Когда вслед за Матвеем приехала мать, Кузьма был мертв. Отец сидел, обхватив руками голову, и покачивался, и глухо и протяжно стонал. Матвей с удивлением и с каким-то странным любопытством смотрел на брата. Вчера еще возились с ним в сене, а теперь лежал незнакомый, иссиня-белый, чужой мальчик...
— Проклятая гармошка!..— бормотал старый Матвей.— Ничего другого — а вот надо про ту ночь назвенеть в душу...
— А?
— Да вот — была целая жизнь: гражданская была, женитьба с тобой, коллективизация, другая война... а ничего не пробудила проклятая гармонь, а пробудила одну ночь, когда у нас Кузьма на покосе помер. И теперь вся Душа как чирей ноет. А мало ли каких ночей было-перебыло — всяких...
— Ну, Матвей, ты что-то уж совсем...
— Вот и «совсем»! Говорю тебе — хворь.
На другой день Колька принес в кузницу какую-то штукенцию с кулак величиной, завернутую в тряпку...
— Вот.
Кузнец развернул тряпку... и положил на огромную ладонь человечка, вырезанного из дерева. Человечек сидел на бревне, опершись руками на колени... Голову опустил на руки; лица не видно. На спине человека, под ситцевой рубахой — синей, с белыми горошинами,— торчат острые лопатки.

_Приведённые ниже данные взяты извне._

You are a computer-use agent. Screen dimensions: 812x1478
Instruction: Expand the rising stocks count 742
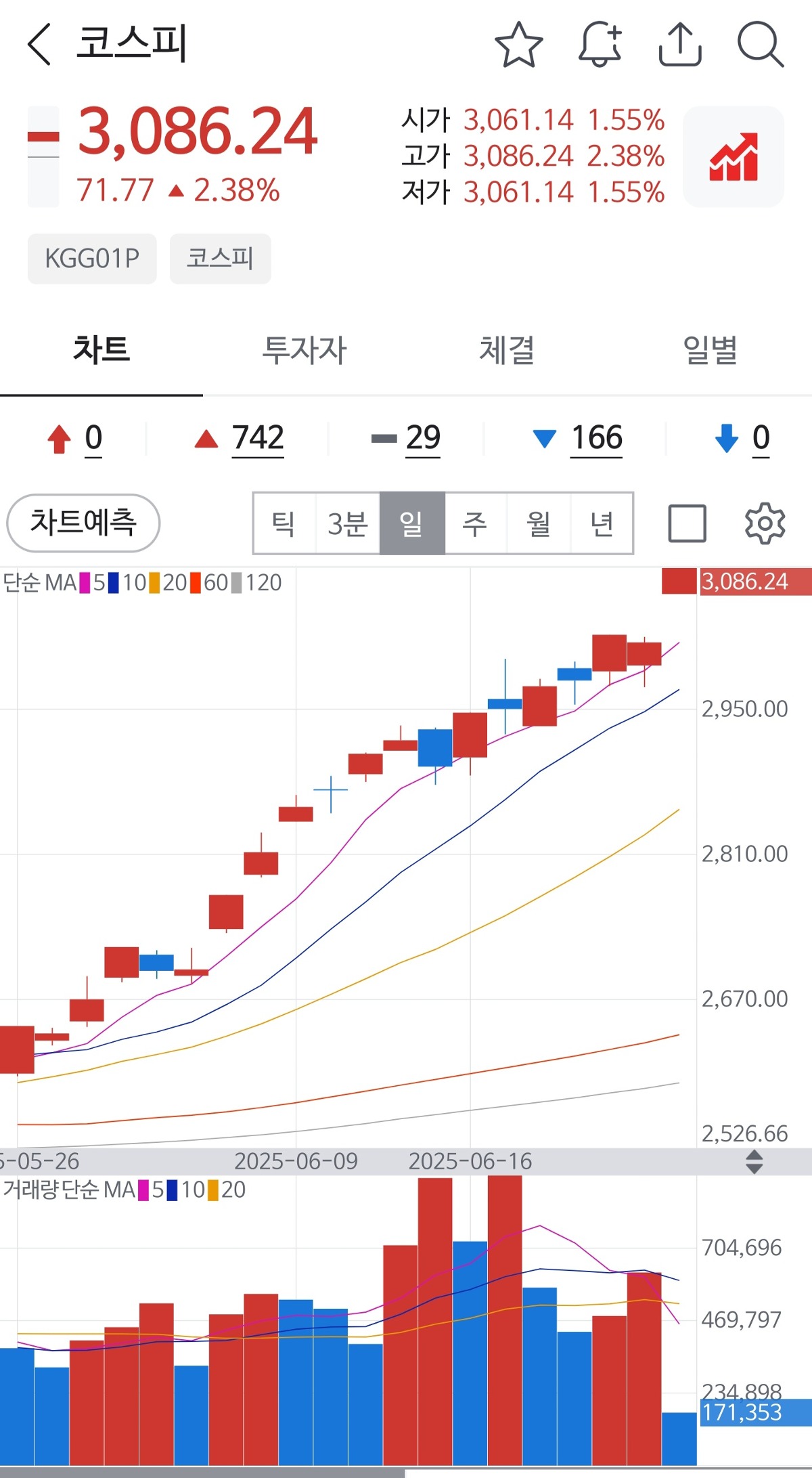point(257,438)
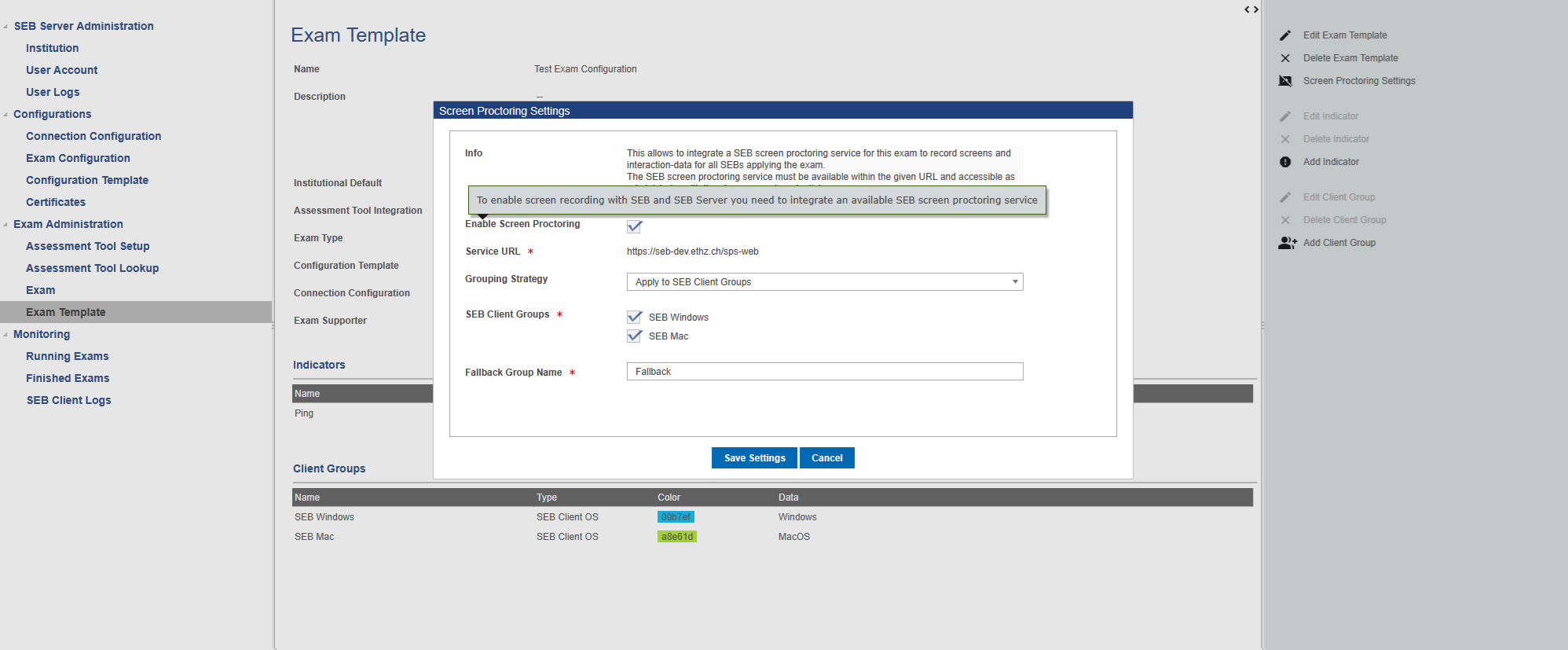
Task: Open Screen Proctoring Settings icon in action pane
Action: coord(1285,81)
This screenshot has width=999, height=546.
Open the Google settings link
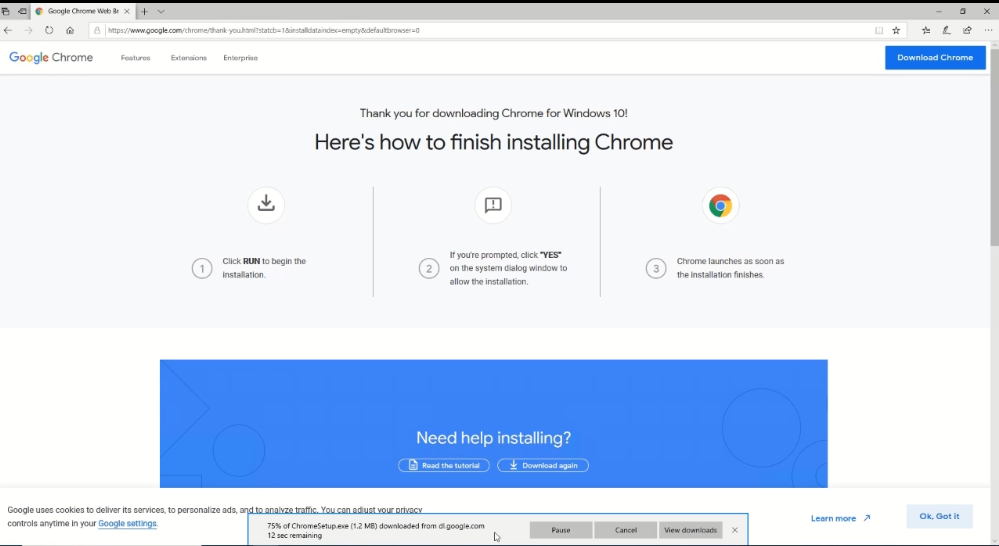coord(127,523)
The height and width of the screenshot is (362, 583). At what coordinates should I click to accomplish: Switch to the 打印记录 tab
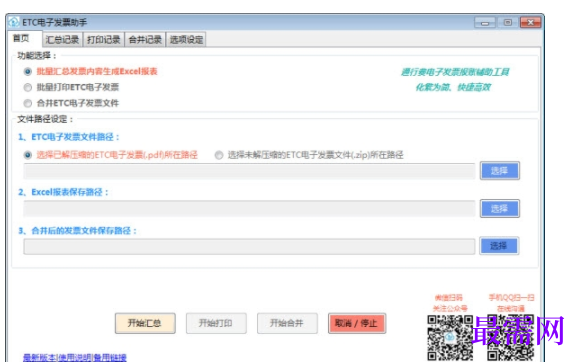point(104,39)
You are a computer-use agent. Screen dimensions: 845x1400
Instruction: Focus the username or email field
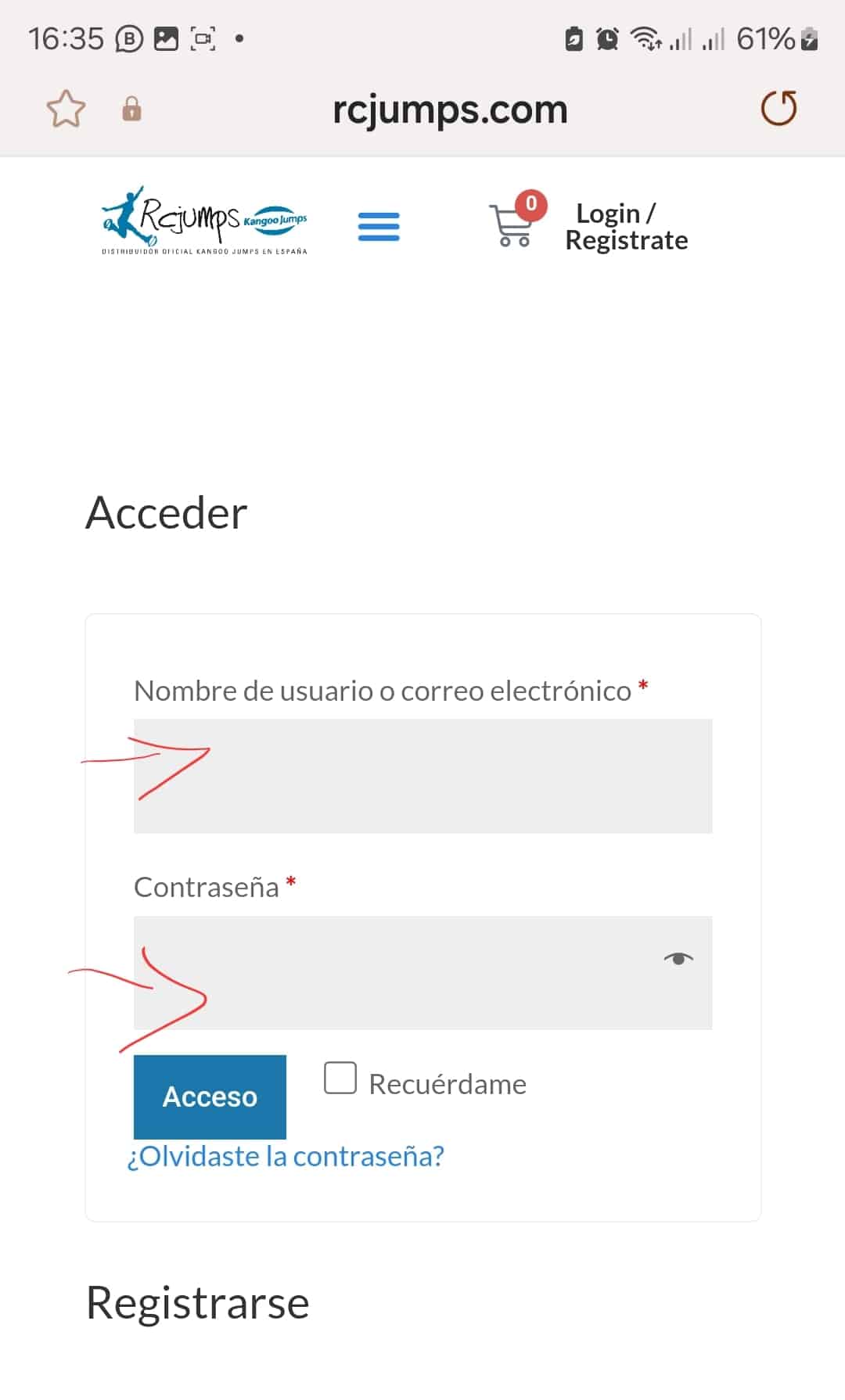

Худой, руки черные, волосы лохматые, с подпалинами... Рубаха тоже прожжена в нескольких местах. Шея тонкая и жилистая.
Кузнец долго разглядывал его.
— Смолокур,— сказал он.
— Ага.— Колька глотнул пересохшим горлом.
— Таких нету теперь.
— Я знаю...
— А я помню таких. Это что он?.. Думает, что ли?
— Песню поет. И думает.
— Помню таких,— еще раз сказал кузнец.— А ты-то откуда их знаешь?
— Рассказывали.
Кузнец вернул Кольке смолокура.
— Похожий.
— Это — что!— воскликнул Колька, заворачивая смолокура в тряпку.— У меня разве такие есть!
— Все смолокуры?
— Почему... Есть солдат, артистка одна есть, тройка... еще солдат, раненный. А сейчас я Стеньку Разина вырезаю.
— А у кого ты учился?
— А сам... ни у кого.
— А откуда ты про людей знаешь? Про артистку, например.

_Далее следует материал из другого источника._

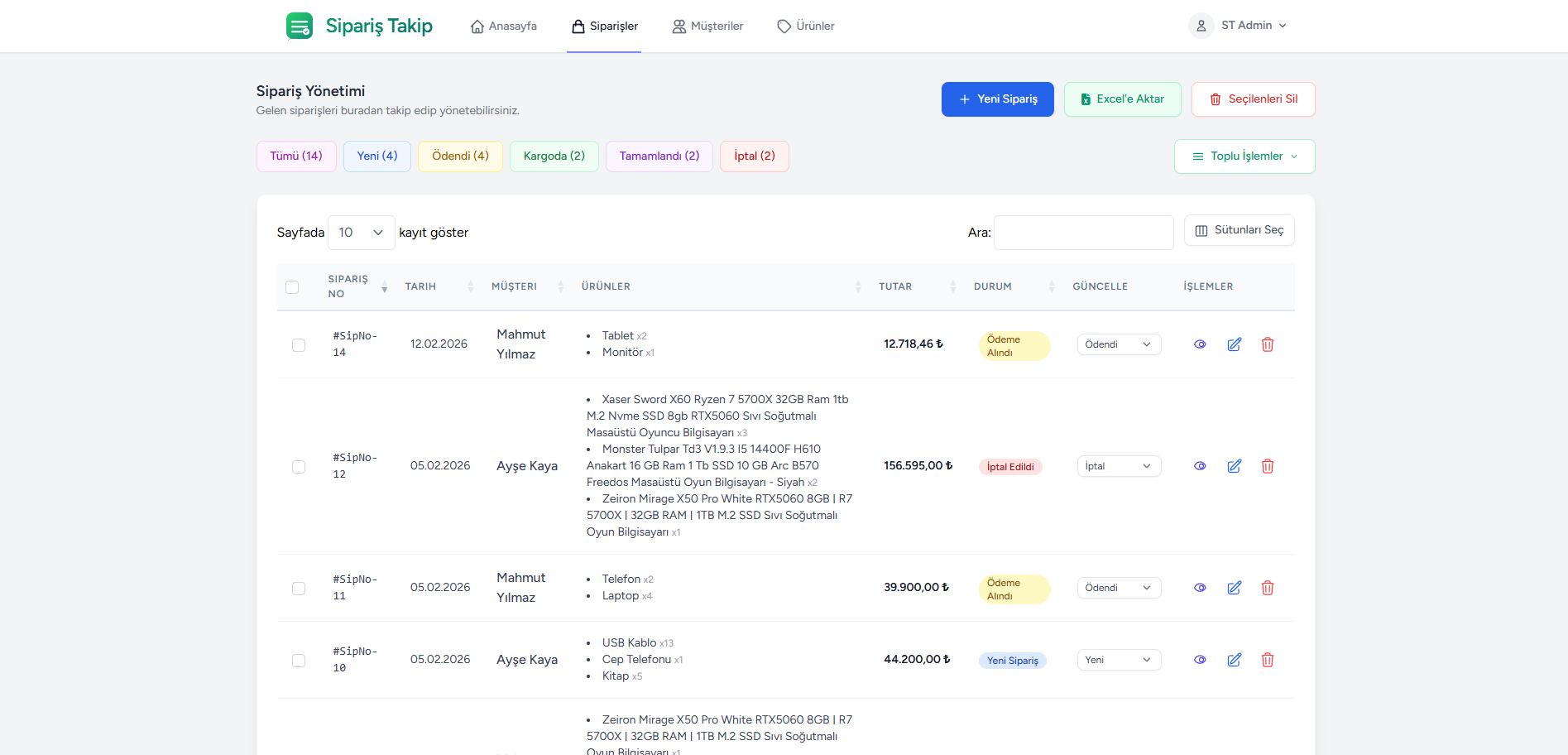Go to the Müşteriler menu item
The height and width of the screenshot is (755, 1568).
(707, 26)
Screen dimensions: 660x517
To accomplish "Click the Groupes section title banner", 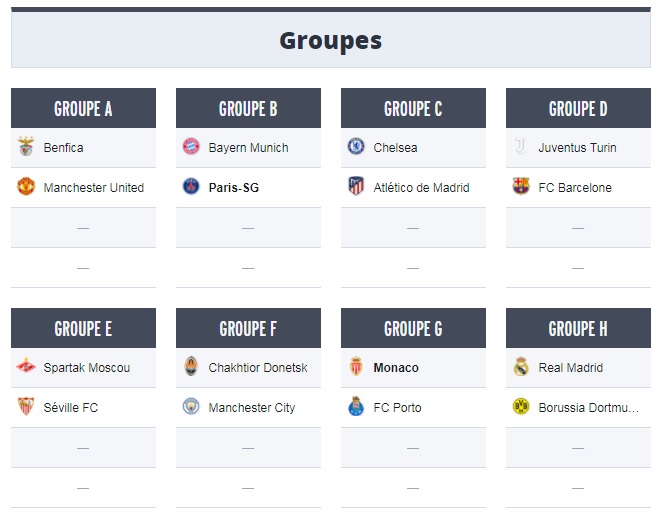I will click(331, 40).
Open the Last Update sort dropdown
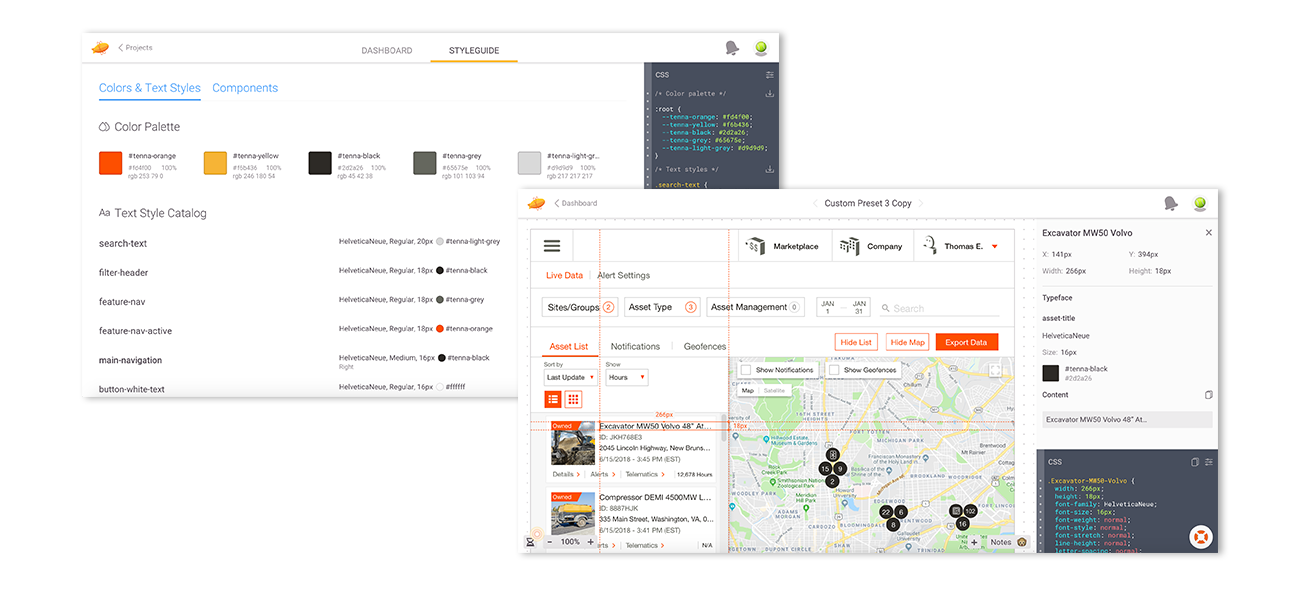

— Я все про людей знаю.— Колька гордо посмотрел сверху на старика.— Они все ужасно простые.
— Вон как!— воскликнул кузнец и засмеялся.— Ну и ну!..
— Скоро Стеньку сделаю... Поглядишь.
— Смеются над тобой люди?
— Это ничего.— Колька высморкался в платок.— На самом деле они меня любят. И я их тоже люблю.
Кузнец опять рассмеялся.
— Ну и дурень ты, Колька! Сам про себя говорит, что его любят! Кто же так делает?
— А что?
— Совестно небось так говорить.
— Почему «совестно»? Я же их тоже люблю. Я даже их больше люблю.

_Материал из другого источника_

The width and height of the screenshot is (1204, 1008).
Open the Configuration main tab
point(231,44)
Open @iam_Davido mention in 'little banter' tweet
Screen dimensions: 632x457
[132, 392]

— А какую он песню поет?— без всякого перехода спросил кузнец.
— Смолокур-то? Про долю свою.
— А артистку ты где видел?
— В кинофильме.— Колька прихватил щипцами уголек из горна, прикурил.— Я женщин люблю. Красивых, конечно.
— А они тебя?
Колька слегка покраснел.
— Тут я затрудняюсь тебе сказать. Нинка у меня — не того, не очень.
— Хэх!..— Кузнец стал к наковальне.— Чудной ты парень, Колька. Но разговаривать с тобой интересно. Ты скажи мне: какая тебе польза, что ты смолокура этого вырезал? Это ж все-таки — кукла.
Колька ничего не сказал на это. Взял молот и тоже стал к наковальне.
— Не можешь ответить?
— Не хочу. Я нервничаю, когда так говорят,— ответил Колька.
Как-то Матвей зашел в кузницу. Присел на высокий порожек.
— Куете?
— Куем!
Колька в такт своему молоту пропел:
— «Эх, пусть говорят, что я ведра починяю,
Эх, пусть говорят, что дорого беру!
Две копейки — донышко,
Три копейки — бок:
Вот и вся работушка —
Стоит пятачок».
Матвей усмехнулся.
— Жениться-то скоро будешь, Колька?
— Жениться — не напасть, дядя Матвей. Слышал?
— Слышал. Дурная поговорка.
— Скоро женюсь.
— Матери-то уж тяжело одной. На Нинке хочешь?
— На ней.
— Больше-то никто небось не пойдет,— вставил старик.— Шибко уж непутевый ты, паря. Избенку бы перекрыть надо, а он заместо этого — игрушки разные режет.
Колька молчал, бухал молотом.
— Женисся — помогу с избой-то,— пообещал председатель.— Только, на самом деле, бросай ты эти разные свои фокусы... куклы свои.